Falae: It was the exchange rate. We had allowed the naira to be overvalued. We were also importing too much non-essentials. So the Peugeot car we were buying for N10,000 had gone up to N25,000, when the bidding for the dollars started. that was where the pain came from.
PT: Some of the elements that necessitated the introduction of SAP appear to be still with us: overdependence on imports, unpredictable oil prices, poor foreign exchange earnings from non-oil exports. Would you suggest we have something like SAP, even if we don’t call it that name for the country again?
Falae: Absolutely, it is a continuous process. We need an economic power house to on a daily basis look at the various segments of our economy critically to ensure that partisan politics does not interfere massively. It is doing so now. Government funds are being used not for the welfare of the people, but for partisan political purposes.

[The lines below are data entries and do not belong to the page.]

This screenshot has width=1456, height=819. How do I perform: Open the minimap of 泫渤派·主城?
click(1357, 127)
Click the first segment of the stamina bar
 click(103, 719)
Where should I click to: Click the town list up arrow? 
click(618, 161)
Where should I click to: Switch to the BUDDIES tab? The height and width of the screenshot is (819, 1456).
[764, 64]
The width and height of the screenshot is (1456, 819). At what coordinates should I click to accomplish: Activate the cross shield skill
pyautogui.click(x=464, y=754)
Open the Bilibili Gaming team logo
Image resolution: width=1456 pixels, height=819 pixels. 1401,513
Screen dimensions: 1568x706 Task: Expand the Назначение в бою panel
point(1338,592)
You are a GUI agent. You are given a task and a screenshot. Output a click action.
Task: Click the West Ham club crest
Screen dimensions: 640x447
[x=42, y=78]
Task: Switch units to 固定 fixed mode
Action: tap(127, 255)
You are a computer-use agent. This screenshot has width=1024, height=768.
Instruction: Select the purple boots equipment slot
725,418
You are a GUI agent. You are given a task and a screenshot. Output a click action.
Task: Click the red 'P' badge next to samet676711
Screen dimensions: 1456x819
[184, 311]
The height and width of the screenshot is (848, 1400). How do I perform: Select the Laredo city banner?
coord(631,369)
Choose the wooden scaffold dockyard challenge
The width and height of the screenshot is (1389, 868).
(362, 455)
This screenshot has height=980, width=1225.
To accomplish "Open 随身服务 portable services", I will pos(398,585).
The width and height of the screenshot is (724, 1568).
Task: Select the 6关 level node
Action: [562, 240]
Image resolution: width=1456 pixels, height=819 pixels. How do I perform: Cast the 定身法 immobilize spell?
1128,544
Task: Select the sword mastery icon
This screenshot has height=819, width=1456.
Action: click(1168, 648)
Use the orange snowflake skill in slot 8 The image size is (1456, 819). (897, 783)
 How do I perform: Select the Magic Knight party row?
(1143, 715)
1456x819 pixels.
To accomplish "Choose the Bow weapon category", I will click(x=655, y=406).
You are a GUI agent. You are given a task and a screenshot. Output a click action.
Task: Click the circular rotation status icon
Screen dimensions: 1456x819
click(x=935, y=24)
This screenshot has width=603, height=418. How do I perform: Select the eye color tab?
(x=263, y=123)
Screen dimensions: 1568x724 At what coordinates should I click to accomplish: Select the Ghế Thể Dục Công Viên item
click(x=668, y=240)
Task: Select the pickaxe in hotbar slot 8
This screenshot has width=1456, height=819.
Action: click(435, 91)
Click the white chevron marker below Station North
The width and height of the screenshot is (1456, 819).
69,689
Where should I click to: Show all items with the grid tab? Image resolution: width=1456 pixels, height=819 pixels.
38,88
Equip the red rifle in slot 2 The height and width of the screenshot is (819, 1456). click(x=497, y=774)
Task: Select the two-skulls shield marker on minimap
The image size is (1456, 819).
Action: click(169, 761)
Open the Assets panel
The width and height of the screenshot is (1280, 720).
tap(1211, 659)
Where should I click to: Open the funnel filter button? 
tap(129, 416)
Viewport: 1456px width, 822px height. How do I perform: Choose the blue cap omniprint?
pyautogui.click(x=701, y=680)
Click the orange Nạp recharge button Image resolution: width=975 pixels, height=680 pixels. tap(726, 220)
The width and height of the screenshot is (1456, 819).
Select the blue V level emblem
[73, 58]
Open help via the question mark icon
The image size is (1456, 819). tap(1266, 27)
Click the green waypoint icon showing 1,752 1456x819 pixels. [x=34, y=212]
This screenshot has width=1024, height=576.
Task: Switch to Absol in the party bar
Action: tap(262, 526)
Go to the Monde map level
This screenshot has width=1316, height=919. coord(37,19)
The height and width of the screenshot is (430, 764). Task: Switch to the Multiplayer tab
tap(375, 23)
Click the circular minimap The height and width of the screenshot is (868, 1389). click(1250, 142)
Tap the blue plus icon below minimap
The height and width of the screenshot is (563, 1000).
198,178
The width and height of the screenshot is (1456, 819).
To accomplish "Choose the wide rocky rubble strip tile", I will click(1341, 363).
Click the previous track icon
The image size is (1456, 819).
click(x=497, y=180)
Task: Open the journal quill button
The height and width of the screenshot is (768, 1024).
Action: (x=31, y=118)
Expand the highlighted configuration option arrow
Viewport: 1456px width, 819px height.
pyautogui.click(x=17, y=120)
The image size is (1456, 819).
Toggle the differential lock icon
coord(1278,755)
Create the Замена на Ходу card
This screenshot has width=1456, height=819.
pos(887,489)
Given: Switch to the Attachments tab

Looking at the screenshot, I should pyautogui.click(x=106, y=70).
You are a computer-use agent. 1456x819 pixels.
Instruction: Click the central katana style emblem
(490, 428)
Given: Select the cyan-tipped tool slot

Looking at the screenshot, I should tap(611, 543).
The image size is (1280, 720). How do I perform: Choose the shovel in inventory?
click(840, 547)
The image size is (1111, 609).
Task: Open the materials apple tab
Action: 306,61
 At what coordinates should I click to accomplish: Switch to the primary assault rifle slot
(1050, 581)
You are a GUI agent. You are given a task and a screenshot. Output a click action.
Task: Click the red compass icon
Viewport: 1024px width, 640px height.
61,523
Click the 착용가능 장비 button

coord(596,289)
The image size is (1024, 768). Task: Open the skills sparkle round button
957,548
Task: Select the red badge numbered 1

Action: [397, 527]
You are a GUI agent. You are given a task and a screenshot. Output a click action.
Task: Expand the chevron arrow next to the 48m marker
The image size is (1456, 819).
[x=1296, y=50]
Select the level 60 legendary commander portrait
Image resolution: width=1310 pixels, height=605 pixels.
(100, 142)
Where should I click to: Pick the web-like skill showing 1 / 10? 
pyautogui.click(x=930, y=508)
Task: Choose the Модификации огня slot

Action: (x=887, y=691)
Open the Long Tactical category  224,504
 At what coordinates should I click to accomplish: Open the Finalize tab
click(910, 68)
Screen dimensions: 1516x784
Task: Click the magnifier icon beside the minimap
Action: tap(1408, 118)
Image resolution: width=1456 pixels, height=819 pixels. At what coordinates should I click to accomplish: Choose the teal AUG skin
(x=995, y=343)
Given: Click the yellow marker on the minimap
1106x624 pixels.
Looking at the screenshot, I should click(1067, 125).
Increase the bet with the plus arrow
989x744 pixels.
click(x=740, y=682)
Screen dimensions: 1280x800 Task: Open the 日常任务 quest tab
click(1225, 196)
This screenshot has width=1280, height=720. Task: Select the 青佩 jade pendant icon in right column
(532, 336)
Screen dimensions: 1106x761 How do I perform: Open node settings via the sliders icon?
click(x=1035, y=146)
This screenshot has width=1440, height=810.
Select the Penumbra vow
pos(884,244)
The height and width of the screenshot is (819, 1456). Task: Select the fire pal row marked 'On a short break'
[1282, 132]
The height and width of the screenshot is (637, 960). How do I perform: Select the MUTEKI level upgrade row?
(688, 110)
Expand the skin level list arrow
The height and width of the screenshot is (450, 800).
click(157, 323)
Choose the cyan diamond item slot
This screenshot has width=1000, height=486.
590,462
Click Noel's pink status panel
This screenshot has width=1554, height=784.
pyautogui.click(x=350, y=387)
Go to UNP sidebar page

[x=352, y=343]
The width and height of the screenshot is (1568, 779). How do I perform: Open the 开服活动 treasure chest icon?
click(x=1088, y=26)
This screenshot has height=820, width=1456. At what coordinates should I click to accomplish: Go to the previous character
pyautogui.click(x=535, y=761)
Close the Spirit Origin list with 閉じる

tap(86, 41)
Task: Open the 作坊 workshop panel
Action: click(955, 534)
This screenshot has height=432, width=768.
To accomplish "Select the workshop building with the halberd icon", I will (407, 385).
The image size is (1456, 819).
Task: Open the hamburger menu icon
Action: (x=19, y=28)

PT: What is your take on our budgeting system?
Falae: Another major thing and one of the greatest problem is that total government spending is a substantial proportion of the total money in circulation. And when you make a budget, and that budget is not approved until April or May, of course, the capital expenditure takes several months before it is disbursed even after approval. By the time we are disbursing capital funds, we are in June or July. We are only going to disburse 50 per cent or less of what is budgeted. The 50 per cent we would have done between January and June is gone and lost. The answer is to shake up the budgeting system. Ensure your budget is ready and approved and lunched by 31st December, then implementation starts by January.
PT: Don’t you see this happening now with the current budget already submitted to the National Assembly?
Falae: It should have been approved by the end of November. Final adjustment in December and by the 1st of January, implementation starts. I can see them still struggling by the end of March.